[start Source]
# Western 3" knife W81 Refurbish



## Jack "Pappy" Lewis (Jul 31, 2016)

Got a few of these the other day...took to the sander and added some snakewood and Bloodwood then polished up....you can see some grind marks but they will be gone by tonight...W81 3" blade made the sheath to fit it...

Reactions: Like 3


----------



## Tony (Jul 31, 2016)

That is a cool, cool knife Pappy! Gonna have to get one from you at some point! Tony

Reactions: Agree 2


----------



## Jack "Pappy" Lewis (Jul 31, 2016)

love to work with these, it gives you a lot of practice


----------



## tocws2002 (Jul 31, 2016)

That snakewood looks really nice, great looking knife. Out of curiosity, where did you get the blades? Did you make them?

Thanks, 

- jason


----------



## Jack "Pappy" Lewis (Jul 31, 2016)

I got these from a fella named Ed Turner on Ebay, he has several different types of these and other blade blanks.


----------



## robert flynt (Jul 31, 2016)

Pappy, It is easier for me to get all the scratches out of the flats before you put the scales on.

Reactions: Agree 1


----------



## ripjack13 (Jul 31, 2016)

Very nice pappy.

Side note. Does the snap closure scratch the handle? That's one thing that bugs me about those.


----------



## Jack "Pappy" Lewis (Aug 1, 2016)

ok.....first I goofed up on putting the handles on first...so I am looking at hours of 600 - 1000 grit hand sanding those scratches out...LOL...second I thought about the snap causing scratches on the handles so I mounted the wrap where the rivet is, this way it will put a minimal scratch if any on the handle itself. But I am thinking of making a new sheath, like a folded one with the snap coming around the back....or maybe a leather tie instaed of using any metal snap at all?


----------



## Jack "Pappy" Lewis (Aug 1, 2016)

I would go ahead and cut the handles off and start again, but dang that snakewood screams purty...


----------
[end Source]
[start Material shown]
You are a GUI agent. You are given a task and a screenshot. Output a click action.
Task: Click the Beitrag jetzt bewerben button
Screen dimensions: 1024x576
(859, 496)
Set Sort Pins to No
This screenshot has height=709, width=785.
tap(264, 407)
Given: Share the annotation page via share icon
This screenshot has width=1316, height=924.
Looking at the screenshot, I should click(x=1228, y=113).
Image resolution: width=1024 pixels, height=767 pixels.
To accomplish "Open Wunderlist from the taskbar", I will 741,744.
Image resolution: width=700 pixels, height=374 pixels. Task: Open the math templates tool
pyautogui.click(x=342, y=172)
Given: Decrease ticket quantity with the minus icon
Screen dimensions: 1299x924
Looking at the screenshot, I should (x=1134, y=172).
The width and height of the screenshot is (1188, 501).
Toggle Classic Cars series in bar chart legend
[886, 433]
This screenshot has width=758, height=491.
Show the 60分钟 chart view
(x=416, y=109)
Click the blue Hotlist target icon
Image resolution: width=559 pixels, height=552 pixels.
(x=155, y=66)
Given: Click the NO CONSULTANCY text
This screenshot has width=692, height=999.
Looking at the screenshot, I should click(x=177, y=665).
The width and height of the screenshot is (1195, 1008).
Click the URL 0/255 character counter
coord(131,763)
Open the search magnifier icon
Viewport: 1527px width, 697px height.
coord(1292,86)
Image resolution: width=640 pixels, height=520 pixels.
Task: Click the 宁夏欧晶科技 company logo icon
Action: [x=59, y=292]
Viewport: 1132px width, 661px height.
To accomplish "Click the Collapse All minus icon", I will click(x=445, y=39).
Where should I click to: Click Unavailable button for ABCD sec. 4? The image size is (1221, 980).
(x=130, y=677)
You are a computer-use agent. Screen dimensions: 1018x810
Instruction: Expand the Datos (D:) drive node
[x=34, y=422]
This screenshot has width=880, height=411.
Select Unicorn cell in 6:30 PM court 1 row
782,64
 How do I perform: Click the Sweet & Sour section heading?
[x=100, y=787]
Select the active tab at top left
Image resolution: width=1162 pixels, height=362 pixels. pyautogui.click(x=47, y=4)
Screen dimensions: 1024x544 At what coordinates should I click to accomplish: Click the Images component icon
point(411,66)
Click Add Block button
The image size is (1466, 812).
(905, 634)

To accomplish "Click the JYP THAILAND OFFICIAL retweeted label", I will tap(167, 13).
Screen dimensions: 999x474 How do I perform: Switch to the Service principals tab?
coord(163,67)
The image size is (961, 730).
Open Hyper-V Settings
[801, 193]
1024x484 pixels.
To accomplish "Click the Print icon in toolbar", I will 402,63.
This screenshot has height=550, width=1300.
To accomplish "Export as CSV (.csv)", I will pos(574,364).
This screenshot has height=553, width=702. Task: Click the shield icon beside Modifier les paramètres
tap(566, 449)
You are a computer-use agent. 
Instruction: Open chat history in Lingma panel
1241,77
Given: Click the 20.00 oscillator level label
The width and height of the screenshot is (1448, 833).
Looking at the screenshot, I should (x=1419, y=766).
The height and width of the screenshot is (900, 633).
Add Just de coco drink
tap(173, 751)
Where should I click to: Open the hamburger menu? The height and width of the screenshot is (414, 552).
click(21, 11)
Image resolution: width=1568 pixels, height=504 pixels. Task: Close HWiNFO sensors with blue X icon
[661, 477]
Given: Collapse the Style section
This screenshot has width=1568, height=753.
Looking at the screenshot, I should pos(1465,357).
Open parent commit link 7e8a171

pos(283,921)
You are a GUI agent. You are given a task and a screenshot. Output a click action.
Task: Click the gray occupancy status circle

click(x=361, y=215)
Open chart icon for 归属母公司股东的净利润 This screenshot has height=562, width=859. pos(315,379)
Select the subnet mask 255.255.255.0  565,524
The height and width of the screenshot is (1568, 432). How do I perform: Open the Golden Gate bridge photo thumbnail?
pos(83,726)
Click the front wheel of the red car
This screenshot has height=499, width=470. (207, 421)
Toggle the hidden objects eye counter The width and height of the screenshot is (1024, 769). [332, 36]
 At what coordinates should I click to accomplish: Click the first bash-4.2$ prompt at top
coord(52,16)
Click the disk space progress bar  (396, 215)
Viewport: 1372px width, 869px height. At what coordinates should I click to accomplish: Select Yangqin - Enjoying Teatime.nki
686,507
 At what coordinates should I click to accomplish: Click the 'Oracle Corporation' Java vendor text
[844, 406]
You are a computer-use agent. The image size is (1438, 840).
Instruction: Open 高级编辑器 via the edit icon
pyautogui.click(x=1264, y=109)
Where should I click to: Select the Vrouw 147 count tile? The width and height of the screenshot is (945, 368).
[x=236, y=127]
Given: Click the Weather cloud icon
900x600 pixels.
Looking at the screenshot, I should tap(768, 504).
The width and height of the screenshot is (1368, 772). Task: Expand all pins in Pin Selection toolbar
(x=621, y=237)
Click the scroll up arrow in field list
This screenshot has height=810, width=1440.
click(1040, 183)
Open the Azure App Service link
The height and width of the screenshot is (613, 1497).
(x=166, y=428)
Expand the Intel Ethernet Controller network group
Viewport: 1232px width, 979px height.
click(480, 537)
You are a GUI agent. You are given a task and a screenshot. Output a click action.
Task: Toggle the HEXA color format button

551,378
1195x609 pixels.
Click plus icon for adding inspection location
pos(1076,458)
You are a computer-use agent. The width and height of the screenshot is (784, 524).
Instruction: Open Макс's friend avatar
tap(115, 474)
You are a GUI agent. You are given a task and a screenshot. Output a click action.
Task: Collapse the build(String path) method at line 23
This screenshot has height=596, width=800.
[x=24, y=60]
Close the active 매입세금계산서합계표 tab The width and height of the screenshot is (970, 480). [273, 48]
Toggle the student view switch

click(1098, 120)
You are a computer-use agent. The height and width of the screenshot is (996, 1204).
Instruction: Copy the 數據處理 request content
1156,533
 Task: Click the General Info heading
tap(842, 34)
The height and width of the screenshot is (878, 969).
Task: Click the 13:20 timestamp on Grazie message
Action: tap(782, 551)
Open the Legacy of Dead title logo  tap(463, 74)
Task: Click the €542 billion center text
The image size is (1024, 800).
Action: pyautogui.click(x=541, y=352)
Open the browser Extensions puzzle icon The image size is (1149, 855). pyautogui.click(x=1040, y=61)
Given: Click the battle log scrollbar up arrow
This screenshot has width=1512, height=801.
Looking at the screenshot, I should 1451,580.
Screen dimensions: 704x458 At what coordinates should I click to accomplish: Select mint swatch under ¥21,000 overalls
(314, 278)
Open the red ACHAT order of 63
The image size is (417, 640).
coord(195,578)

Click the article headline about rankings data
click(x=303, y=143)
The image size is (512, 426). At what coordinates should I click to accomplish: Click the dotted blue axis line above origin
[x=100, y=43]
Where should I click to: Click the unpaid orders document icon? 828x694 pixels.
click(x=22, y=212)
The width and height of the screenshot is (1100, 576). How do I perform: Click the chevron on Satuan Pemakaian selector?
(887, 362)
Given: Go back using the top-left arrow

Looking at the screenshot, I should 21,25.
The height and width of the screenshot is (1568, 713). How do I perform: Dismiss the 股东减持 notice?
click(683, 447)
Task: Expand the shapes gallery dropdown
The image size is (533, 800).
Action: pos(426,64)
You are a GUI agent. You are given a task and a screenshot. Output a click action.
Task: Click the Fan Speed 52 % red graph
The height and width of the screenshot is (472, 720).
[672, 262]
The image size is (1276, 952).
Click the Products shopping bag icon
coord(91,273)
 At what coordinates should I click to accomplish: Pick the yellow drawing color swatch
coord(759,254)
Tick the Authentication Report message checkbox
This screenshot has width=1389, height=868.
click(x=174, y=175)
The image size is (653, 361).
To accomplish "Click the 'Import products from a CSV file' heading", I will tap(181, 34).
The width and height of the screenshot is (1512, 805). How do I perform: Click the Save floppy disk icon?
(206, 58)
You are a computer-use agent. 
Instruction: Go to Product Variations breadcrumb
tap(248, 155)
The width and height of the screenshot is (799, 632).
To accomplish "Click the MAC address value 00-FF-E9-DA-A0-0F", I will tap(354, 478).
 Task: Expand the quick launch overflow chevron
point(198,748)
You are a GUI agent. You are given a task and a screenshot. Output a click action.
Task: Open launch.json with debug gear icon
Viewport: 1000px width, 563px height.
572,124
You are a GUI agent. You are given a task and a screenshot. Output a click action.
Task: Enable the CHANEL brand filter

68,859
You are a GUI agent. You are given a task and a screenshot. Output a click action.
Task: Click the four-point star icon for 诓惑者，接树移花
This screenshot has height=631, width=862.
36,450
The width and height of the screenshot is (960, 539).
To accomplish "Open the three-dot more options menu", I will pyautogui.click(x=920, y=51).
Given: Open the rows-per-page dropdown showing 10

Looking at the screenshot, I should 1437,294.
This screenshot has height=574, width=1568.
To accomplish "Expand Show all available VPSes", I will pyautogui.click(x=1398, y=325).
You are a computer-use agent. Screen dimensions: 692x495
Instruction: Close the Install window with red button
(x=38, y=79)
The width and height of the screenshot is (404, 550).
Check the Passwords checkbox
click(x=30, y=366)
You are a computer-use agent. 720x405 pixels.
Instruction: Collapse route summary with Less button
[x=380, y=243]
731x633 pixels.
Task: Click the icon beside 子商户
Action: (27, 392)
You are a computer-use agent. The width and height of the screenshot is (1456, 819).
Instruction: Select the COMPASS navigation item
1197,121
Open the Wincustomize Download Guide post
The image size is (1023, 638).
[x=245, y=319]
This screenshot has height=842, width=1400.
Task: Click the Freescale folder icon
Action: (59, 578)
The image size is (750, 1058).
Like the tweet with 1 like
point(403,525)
[end Material shown]
### [Written task]
Using the knife thread, decide whether each statement agrees with it, answering yes or no and quoting the exact words that settle it: (a) Pappy got the blades from Ed Turner on Ebay; (b) Pappy added snakewood and Bloodwood to the knife; (c) robert flynt finds it easier to remove scratches from the flats after the scales are on. The saved entries are not needed here.

### [The reply]
(a) Yes: "I got these from a fella named Ed Turner on Ebay"
(b) Yes: "added some snakewood and Bloodwood"
(c) No: "It is easier for me to get all the scratches out of the flats before you put the scales on."